The CBN Governor, Godwin Emefiele, explained that the proposed redesign would not only help curb inflation by mopping up excess liquidity outside the banking system but also improve the value of the naira.
The apex bank then gave Nigerians 100 days to return the old naira notes in their possession to the banks, as they would no longer be acceptable legal tender by February 1, 2023.
As expected, the policy move has elicited different reactions from experts and regular Nigerians. There have been criticisms and praises for the CBN. But the truth is that Nigeria is not the first country to implement such a move. But how did it work for those that have tried it before now?
The Indian example
The last major developing economy to implement such a policy move was India. In 2016, the demonetization policy of the Reserve Bank of India involved stopping the circulation of R500 and R1,000 notes for six months.

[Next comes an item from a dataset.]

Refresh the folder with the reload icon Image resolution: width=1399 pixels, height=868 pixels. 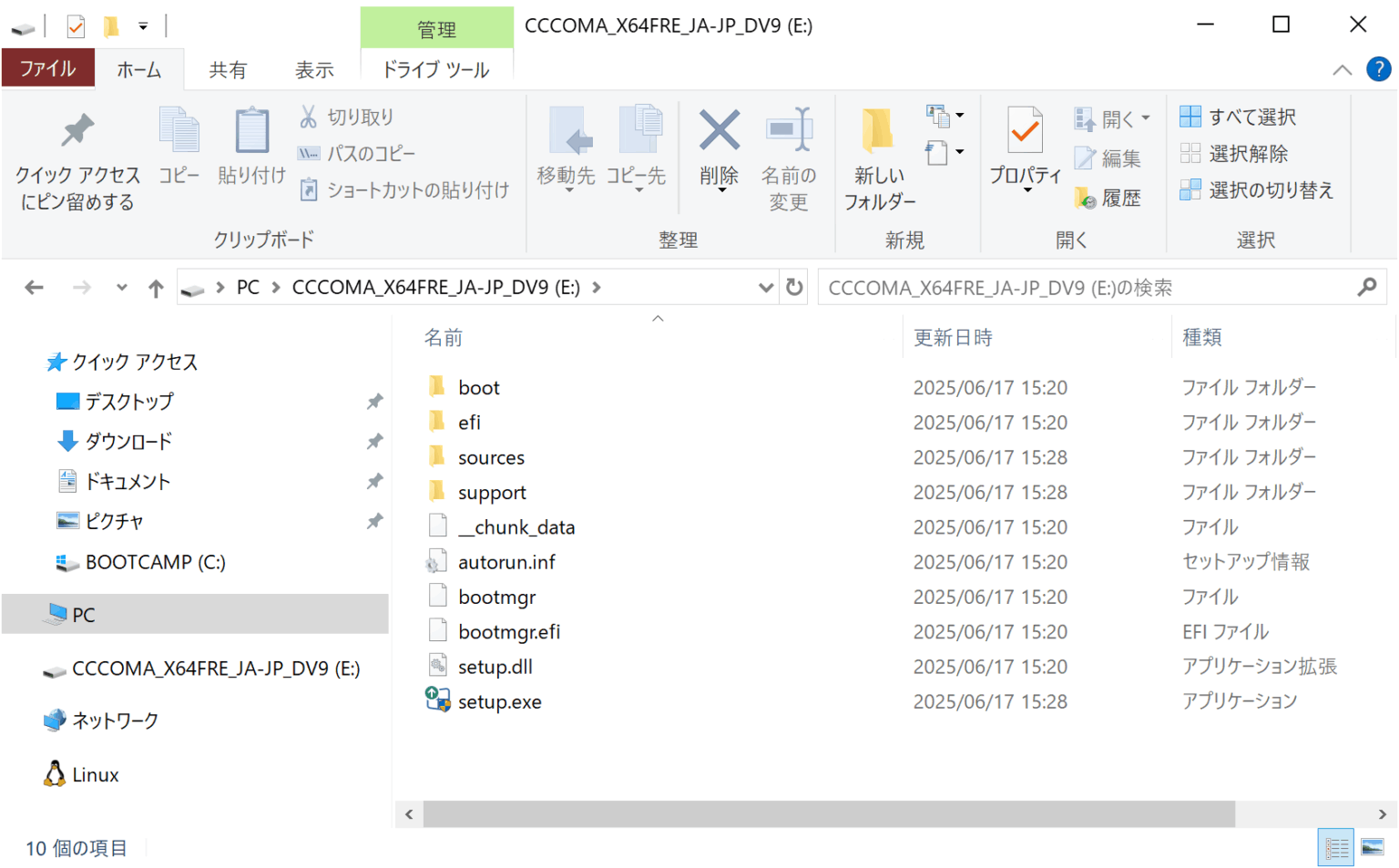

Prior to this, India’s Prime Minister, Narendra Modi, had declared that the magnitude of cash in circulation was directly linked to corruption in the country. According to him, “inflation becomes worse through the deployment of cash earned in corrupt ways. The poor have to bear the brunt of this. It has a direct effect on the purchasing power of the poor and the middle class.”
To break the grip of corruption and black money, the Indian Government announced that R500 and R1000 currency notes would no longer be legal tender effective November 8th, 2016.
“This means that these notes will not be acceptable for transactions from midnight onwards. The five hundred and thousand rupee notes hoarded by anti-national and anti-social elements will become just worthless pieces of paper.
“This step will strengthen the hands of the common man in the fight against corruption, black money, and fake currency,” the government explained.
How did it end for India?
India’s Central Bank claimed the move was a “success” as its annual report showed that 99.3% of the banknotes were returned, despite the difficulties it caused poor Indians who had to endure long queues to get their banknotes changed.
However, Bloomberg reported that the scheme froze “agriculture and small businesses with a liquidity shock, put people through unnecessary hardship, disrupt supply chains, and destroy demand for everything from autos to property, the result can’t be such a gigantic anticlimax: 107 billion rupees ($1.5 billion) weeded out from a $2.5 trillion economy”.
A year after the policy was implemented, net savings in India was 50% lower than the five-year average before demonetization. This means that India’s policy failed to leave banks flush with household savings that they could lend to productive parts of the economy.
Bloomberg Data showed that Indian Currency in circulation was 18 trillion rupees by the time the demonization was announced. Just over a year later, it had risen to 20 trillion rupees.
India’s GDP and economic response
On the GDP side, the lost man productivity hours caused India’s economy to fall to a four-year low of 6.5 in 2017-18% against 7.1% in 2016-17.
The demonetization drive also caused major job losses, as it wiped out at least 1% of India’s GDP and cost at least 1.5 million jobs.
Palaniappan Chidambaram, India’s ex-finance minister warned that India paid a “huge price” with its demonetization policy.
“Indian economy lost 1.5% of GDP in terms of growth, That alone was a loss of Rs 2.25 lakh crore [2.25tn] a year. Over 100 lives were lost. 15 crore [150m] daily wage earners lost their livelihood for several weeks. Thousands of SME units were shut down. Lakhs [hundreds of thousands] of jobs were destroyed,” he said.
The Central Bank of Nigeria’s currency redesign policy might as well be a waste of time, judging from the Indian example. It will affect the most vulnerable in society (the unbanked) the most.
Nigeria must make efforts not to repeat the mistakes India made. The International Monetary Fund (IMF) recently urged the Central Bank of Nigeria (CBN) to apply caution in its bid to redesign the naira to curb inflation.